Clash between Trump and Biden Will Be a Polish Primary, But the Price Will Be High


One can hardly see Andrzej Duda’s meeting with Donald Trump as anything other than the president’s unequivocal support for the Republican candidate, just as one can view Donald Tusk’s criticism of the meeting as an expression of open support for Biden.

Emmanuel Macron, Olaf Scholz and Pedro Sanchez have avoided direct contact with Trump for years. They don’t want to be associated with a politician who cuts off aid to Ukraine and refuses to recognize the results of the 2020 U.S. presidential election. Of the leaders in the EU, only Victor Orbán has met with the billionaire. Trump hosted Orban in mid-March at his Florida residence. Shortly after, however, David Cameron followed in Orban’s footsteps. Yet today, Cameron is the head of British diplomacy, which is a different category than the head of the state. That’s what makes the dinner President Duda is going to have with Trump on Wednesday evening so noteworthy. The meeting place — Trump Tower in Manhattan — is also significant.

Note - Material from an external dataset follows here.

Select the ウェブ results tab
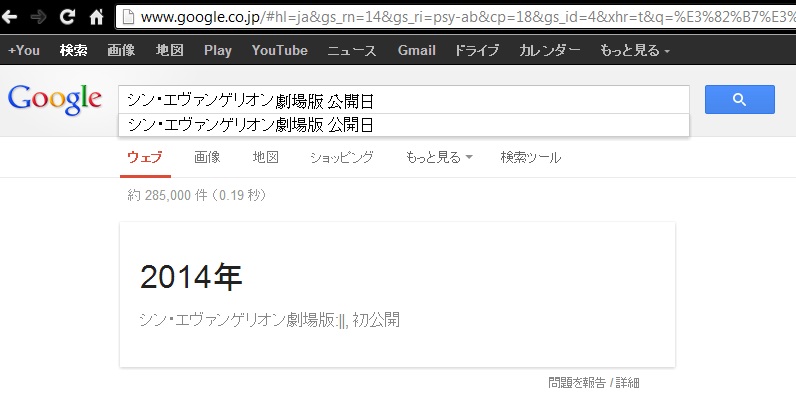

The move is a serious mistake on the president’s part. Free Poland has had a strong tradition of moving relations with the U.S. to a cross-party level. The goal was for Washington to see the alliance with our country as part of American raison d’etat and an agenda for both Republicans and Democrats. Duda broke with this tradition in the fall of 2020, when he refused to congratulate Joe Biden for many long weeks, thereby undermining confidence in American democracy. By meeting with Trump now, he is repeating the same mistake. Holding talks with a Republican candidate, who doesn’t serve in any government position today, sends a clear signal that he would rather see him as the president next year. And this is so despite the fact that Trump has repeatedly undermined the significance of NATO and, since October, has been urging Congress to block aid to Ukraine.

From the Courtroom to a Meeting with Duda. Tusk Reveals How He Feels about Trump

But Prime Minister Tusk’s reaction to Duda’s meeting with Trump also deviates from the policy that has been pursued so far. We should note, for example, that Foreign Minister Radoslaw Sikorski when asked which candidate he supports in the upcoming election, has always remained reticent. He says he prefers to remember Trump when he supported Ukraine. Sikorski also admits that he is maintaining certain relations with the Republicans in case their candidate wins the election.

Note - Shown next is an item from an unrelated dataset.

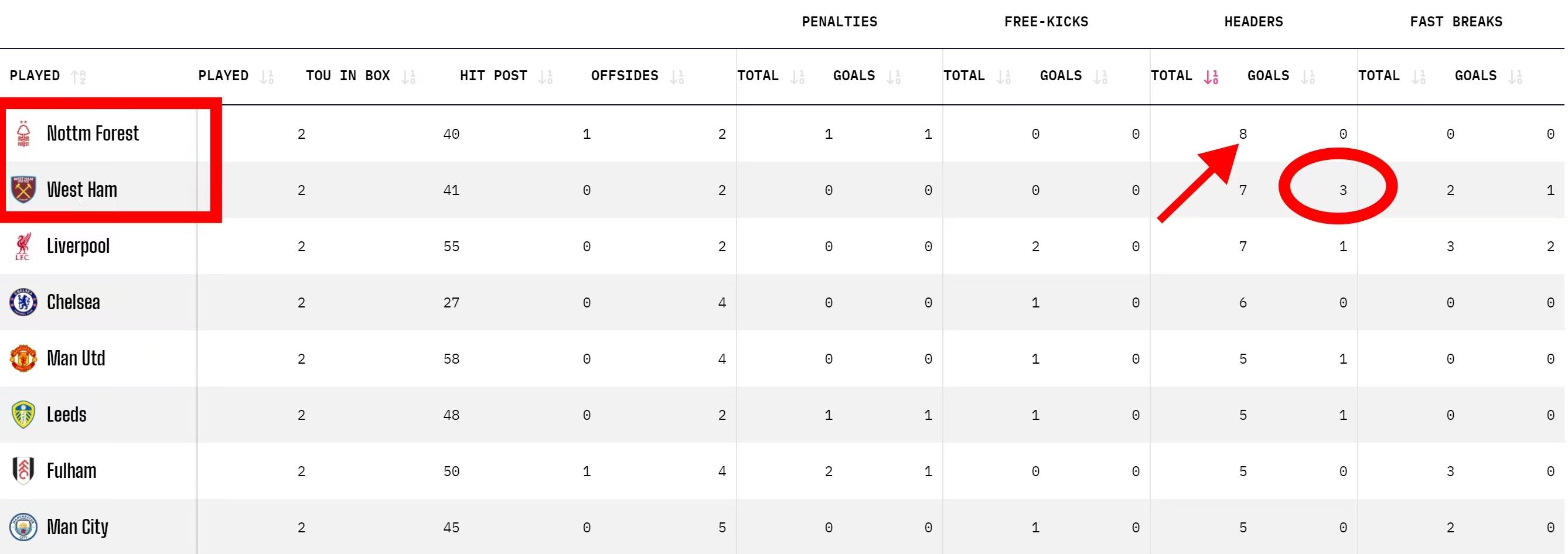
Task: Click the Liverpool club crest
Action: coord(23,247)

Tusk chose a different path. “Almost every speech of President Trump very clearly shows his rather anti–Ukrainian sentiment, a kind of pro-Russian attitude, which I also know from the past, reluctance to help Ukraine, blocking financial assistance, which was almost passed in the U.S. Congress, a very critical attitude to NATO,” Tusk said. He also sarcastically noted that the billionaire will meet with the president of Poland at about the moment when Trump steps out of the courtroom.

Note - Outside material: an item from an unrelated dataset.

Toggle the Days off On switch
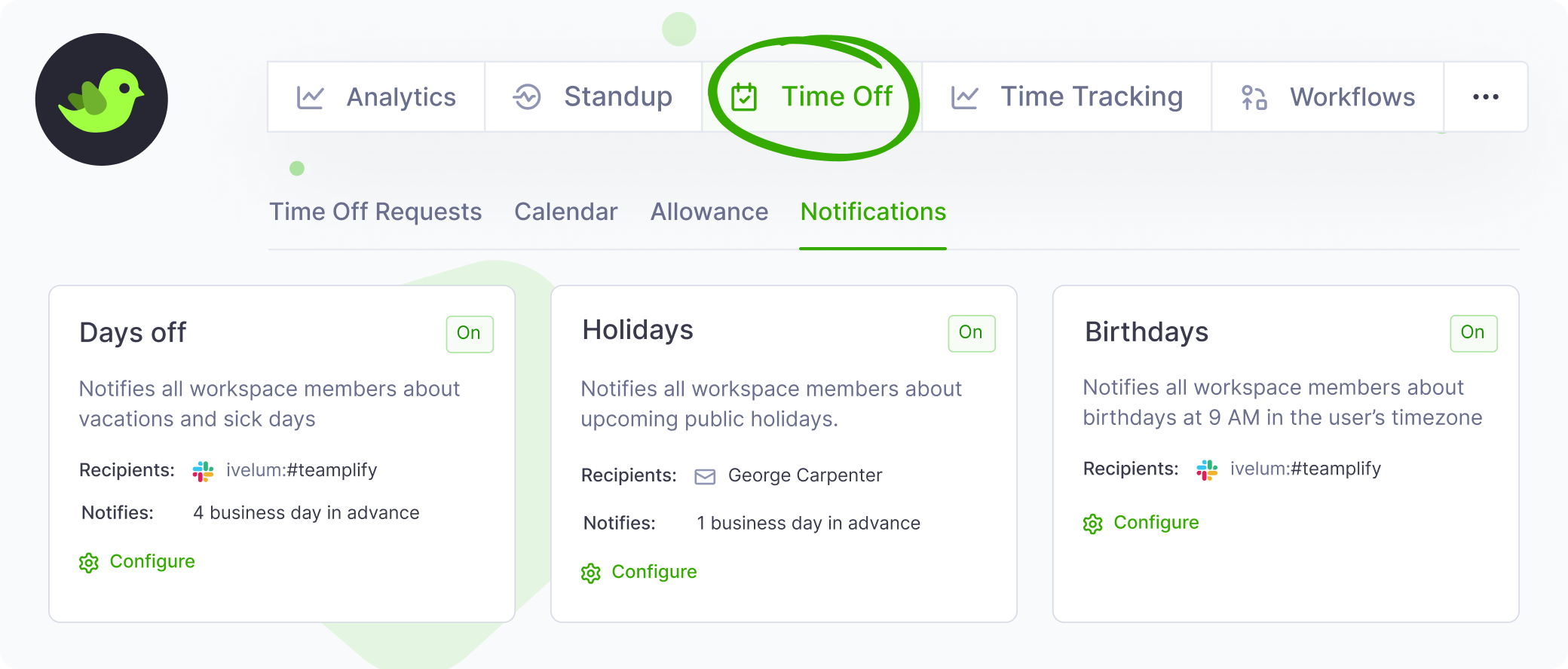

The Price for Polish American Relations Will Be High

The battle for the White House, which will take place six months before the Polish presidential election, will be a kind of primary for our country, thanks to Tusk’s unequivocal support for Biden. If Trump wins, Law and Justice will consider that Jarosław Kaczyński’s party is also on the roll. If Biden wins, the ruling Civic Coalition will see this as confirmation that by saving democracy, the Poles are on the right side of history. But the price for Poland’s relations with the U.S. could be high.